Instruction 1 - In the comment thread, which system does the first comment call brittle?
Instruction 2 - Reproduce the comment thread's passage between "To be fair, we" and "for research, right?", inclusive.

Comment Re:What's the next project? (Score 1) 46

you can't claim a system is excellent while at the same time enumerating its major failures. of course an inside man or inside knowledge can do major damage to any system, but a truly robust system would safeguard against user carelessness and there would be ways to identify sabotage or major breaches and adjust around the damage. enigma was a brittle system where all of the failures you list were inevitable and foreseeable. and no plans, or weak late plans, were made for the inevitable and foreseeable

Comment Re:Knock it off (Score 1) 256

And there are more people who believe (terrestrial) solar energy will become economically viable but think castles in the skies of Venus are just that. Castles in the air.

To be fair, we have solar energy, getting more economical by leaps and bounds, while our rockets are still blowing up at launch.

Comment Re:Iran is not trying to save money (Score 1) 409

you're not a serious person on this topic worthy of interaction if you don't think iran is building a bomb. they know exactly what they are doing and the "who me? this is just for energy" is part of the game. it's not meant to be taken seriously. oh sure some suburban sheltered doofus like yourself whose mental model of geopolitics is derived from disney movies might actually think iran's intent is innocent, but this merely serves to mark how naive and clueless you are, and that your "understanding" of the topic is zero

japan goes whaling just for research, right?

russia intervenes in ukraine just to defend russian minorities right?

what kind of gullible moron believes shallow lies about the fucking obvious?

Comment Re:Makes sense. (Score 1) 278

Could not one of average intelligence yet above-average perseverance perform an experiment building on another's experiment and be called a "successful" scientist.

Maybe, but they still have to write it up and get it published, and that's where the above-average intelligence comes in. There are drones in science, like in every field, but they don't get "successful" without publishing. And often that means working with others, and working with others requires above-average intelligence.

Comment Re:Makes sense. (Score 2) 278

Intelligence is of little concern and to be honest I'd like to know what defines intelligence.

If only there was some sort of reference that we could use to find such a definition...

"noun
1.
the ability to acquire and apply knowledge and skills."

or...

" A very general mental capability that, among other things, involves the ability to reason, plan, solve problems, think abstractly, comprehend complex ideas, learn quickly and learn from experience. It is not merely book learning, a narrow academic skill, or test-taking smarts. Rather, it reflects a broader and deeper capability for comprehending our surroundings—"catching on," "making sense" of things, or "figuring out" what to do.""

Data extract -

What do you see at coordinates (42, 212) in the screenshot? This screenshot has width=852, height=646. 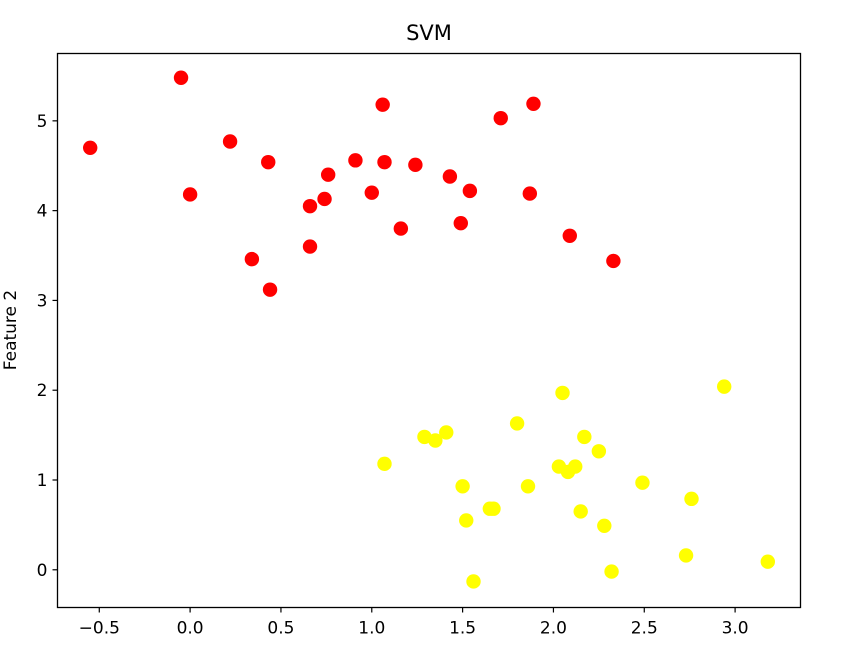 I see `y-tick-label: 4` at bounding box center [42, 212].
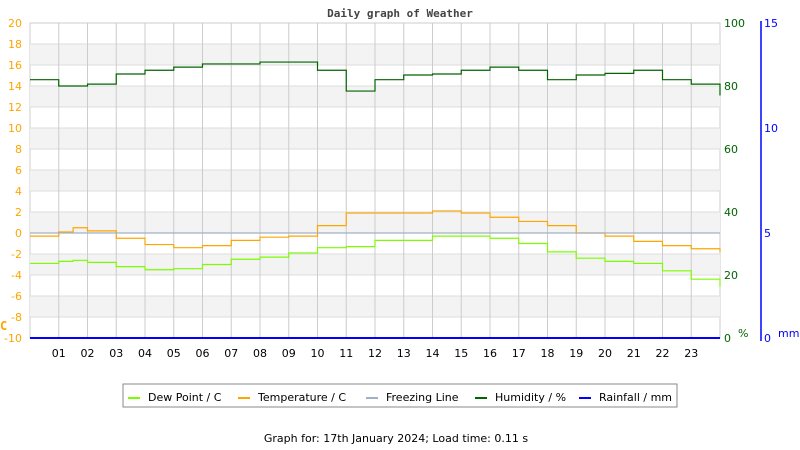  I want to click on left-tick-label: 20, so click(15, 24).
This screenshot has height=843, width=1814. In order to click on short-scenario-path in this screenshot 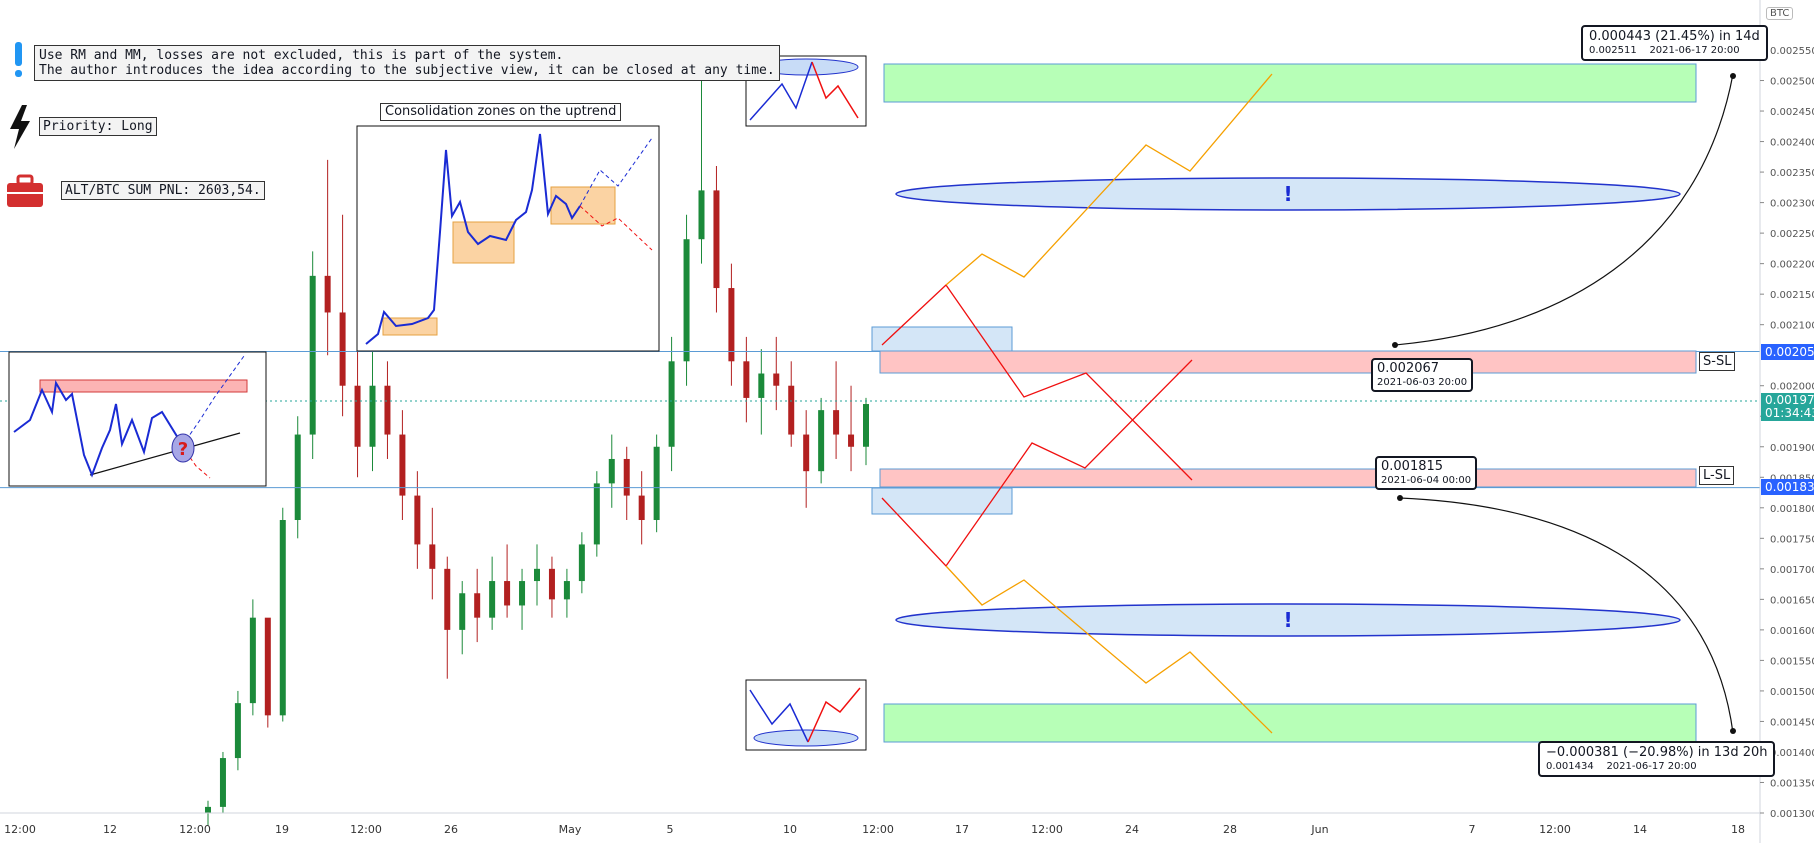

Response box 1 - Enigma.

Response box 2 -
To be fair, we have solar energy, getting more economical by leaps and bounds, while our rockets are still blowing up at launch.

Comment Re:Iran is not trying to save money (Score 1) 409

you're not a serious person on this topic worthy of interaction if you don't think iran is building a bomb. they know exactly what they are doing and the "who me? this is just for energy" is part of the game. it's not meant to be taken seriously. oh sure some suburban sheltered doofus like yourself whose mental model of geopolitics is derived from disney movies might actually think iran's intent is innocent, but this merely serves to mark how naive and clueless you are, and that your "understanding" of the topic is zero

japan goes whaling just for research, right?